All of us are susceptible to the temptations of the modern world. Pleasure, pride, and power, are the weaknesses of the the human race and the devil takes every opportunity to exploit them. Among those blessed with artistic ability, the devil has had resounding success.

During the Renaissance and the Enlightenment the view of the artist and his art began to change. The focus shifted from the creation to the creator. Artists entered the Renaissance as workers and laborers and emerged as demigods, lauded by popular society. No more was their work attached to any sense of service to something greater, following the Enlightenment artists were told all that mattered was their individual vision and self-expression.

And to bolster this modern outlook, just enough artists "made it," that is, became rich and successful in the eyes of the world, to encourage young and promising creatives to indulge themselves by traveling the down the same road.

The great message running through the letter of St. John Paul II, is to remind artists of the uniqueness of their gifts and the responsibility that comes with those gifts. Recognizing that all of our gifts come from God and are given to us for a purpose, is crucial.

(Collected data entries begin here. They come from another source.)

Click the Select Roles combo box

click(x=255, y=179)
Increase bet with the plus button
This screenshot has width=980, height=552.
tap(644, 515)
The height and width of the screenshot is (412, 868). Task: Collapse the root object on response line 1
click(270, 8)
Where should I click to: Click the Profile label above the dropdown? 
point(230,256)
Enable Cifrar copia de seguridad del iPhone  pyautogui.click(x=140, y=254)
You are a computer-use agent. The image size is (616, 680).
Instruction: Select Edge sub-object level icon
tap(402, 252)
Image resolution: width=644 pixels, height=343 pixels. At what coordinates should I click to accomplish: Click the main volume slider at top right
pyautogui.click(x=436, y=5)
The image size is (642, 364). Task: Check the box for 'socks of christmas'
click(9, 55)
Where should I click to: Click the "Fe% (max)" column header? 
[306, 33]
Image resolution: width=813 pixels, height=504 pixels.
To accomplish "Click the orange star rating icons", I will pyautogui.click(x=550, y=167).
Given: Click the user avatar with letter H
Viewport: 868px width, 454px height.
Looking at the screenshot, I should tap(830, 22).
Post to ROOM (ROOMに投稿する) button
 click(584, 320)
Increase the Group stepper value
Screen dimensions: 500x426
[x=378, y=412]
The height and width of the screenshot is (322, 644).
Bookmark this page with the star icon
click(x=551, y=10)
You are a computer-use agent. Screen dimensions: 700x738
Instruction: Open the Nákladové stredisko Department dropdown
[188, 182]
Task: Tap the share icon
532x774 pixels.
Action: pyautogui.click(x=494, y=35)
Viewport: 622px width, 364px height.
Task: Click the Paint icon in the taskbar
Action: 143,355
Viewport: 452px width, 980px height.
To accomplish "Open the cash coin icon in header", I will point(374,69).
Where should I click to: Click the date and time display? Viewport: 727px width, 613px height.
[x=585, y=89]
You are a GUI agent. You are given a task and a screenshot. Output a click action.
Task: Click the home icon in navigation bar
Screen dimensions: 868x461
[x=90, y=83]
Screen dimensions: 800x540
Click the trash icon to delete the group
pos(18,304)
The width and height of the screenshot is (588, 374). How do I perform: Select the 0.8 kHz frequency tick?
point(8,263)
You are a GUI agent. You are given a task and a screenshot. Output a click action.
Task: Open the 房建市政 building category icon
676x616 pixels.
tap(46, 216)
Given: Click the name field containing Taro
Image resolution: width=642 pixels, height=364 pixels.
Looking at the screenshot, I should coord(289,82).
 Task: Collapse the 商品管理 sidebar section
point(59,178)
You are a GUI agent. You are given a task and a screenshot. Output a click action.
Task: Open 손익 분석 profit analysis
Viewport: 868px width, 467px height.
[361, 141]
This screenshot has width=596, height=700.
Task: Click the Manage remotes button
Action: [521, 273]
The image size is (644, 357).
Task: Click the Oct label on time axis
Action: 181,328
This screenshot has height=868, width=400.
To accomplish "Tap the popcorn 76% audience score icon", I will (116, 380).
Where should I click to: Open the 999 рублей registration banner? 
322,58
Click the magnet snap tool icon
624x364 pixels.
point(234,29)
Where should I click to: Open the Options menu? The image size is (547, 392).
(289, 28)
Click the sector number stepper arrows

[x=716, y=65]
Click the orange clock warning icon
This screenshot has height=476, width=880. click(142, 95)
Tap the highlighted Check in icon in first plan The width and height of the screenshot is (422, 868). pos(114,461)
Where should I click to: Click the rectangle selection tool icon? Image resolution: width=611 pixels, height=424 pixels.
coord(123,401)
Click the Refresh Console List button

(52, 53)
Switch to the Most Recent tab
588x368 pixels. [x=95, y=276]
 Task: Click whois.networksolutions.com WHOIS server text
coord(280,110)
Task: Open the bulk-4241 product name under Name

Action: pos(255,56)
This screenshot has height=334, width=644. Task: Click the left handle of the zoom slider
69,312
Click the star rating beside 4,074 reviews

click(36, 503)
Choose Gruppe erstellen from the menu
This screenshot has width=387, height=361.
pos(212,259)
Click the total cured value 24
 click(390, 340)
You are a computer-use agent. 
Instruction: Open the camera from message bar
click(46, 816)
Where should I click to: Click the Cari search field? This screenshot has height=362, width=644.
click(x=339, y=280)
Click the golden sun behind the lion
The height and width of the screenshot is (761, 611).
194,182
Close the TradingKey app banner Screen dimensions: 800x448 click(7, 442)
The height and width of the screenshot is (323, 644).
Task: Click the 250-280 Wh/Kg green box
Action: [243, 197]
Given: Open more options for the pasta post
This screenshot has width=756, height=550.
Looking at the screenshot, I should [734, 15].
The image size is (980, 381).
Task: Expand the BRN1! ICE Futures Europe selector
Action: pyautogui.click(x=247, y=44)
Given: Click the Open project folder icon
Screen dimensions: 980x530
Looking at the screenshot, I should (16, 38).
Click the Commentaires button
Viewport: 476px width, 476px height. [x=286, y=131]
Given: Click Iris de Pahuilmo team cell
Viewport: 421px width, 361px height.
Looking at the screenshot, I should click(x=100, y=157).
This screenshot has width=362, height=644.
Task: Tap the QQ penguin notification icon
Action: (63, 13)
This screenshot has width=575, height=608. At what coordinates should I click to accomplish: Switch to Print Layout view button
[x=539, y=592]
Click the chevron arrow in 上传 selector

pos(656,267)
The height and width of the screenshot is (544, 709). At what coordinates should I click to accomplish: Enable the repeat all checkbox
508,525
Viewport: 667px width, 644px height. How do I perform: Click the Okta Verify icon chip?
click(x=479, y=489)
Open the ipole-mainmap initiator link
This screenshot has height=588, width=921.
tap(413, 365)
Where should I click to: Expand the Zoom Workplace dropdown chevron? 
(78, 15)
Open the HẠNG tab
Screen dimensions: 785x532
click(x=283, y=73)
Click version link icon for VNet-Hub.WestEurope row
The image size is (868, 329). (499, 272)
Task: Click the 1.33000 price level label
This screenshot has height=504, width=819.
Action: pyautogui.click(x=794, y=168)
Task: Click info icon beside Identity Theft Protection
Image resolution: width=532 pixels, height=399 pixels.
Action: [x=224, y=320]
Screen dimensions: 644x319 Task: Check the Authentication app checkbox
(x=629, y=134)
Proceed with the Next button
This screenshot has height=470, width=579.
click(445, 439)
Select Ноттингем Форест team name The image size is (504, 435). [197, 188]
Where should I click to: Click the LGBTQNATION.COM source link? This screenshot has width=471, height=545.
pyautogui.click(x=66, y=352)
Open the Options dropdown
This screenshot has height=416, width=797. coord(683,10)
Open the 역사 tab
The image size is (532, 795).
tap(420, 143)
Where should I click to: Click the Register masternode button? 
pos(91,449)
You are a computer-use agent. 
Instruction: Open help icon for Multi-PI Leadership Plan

"That is why artists, the more conscious they are of their “gift”, are led all the more to see themselves and the whole of creation with eyes able to contemplate and give thanks, and to raise to God a hymn of praise. This is the only way for them to come to a full understanding of themselves, their vocation and their mission."

This particular divine gift is a spark of the creative power of God. It has been said that all of creation is meant to teach us about God. If the artist shares in this creative power, as a sub-creator, should his work not likewise teach us about God? The Letter makes this case by pointing out that the vocation of the artist is Beauty. Beauty is a property of being, a transcendental. It is part of everything that is. Beauty teaches us about God every bit as much as does the Good and the True. As a vocation then, it is incumbent upon the artist to develop his skills and abilities.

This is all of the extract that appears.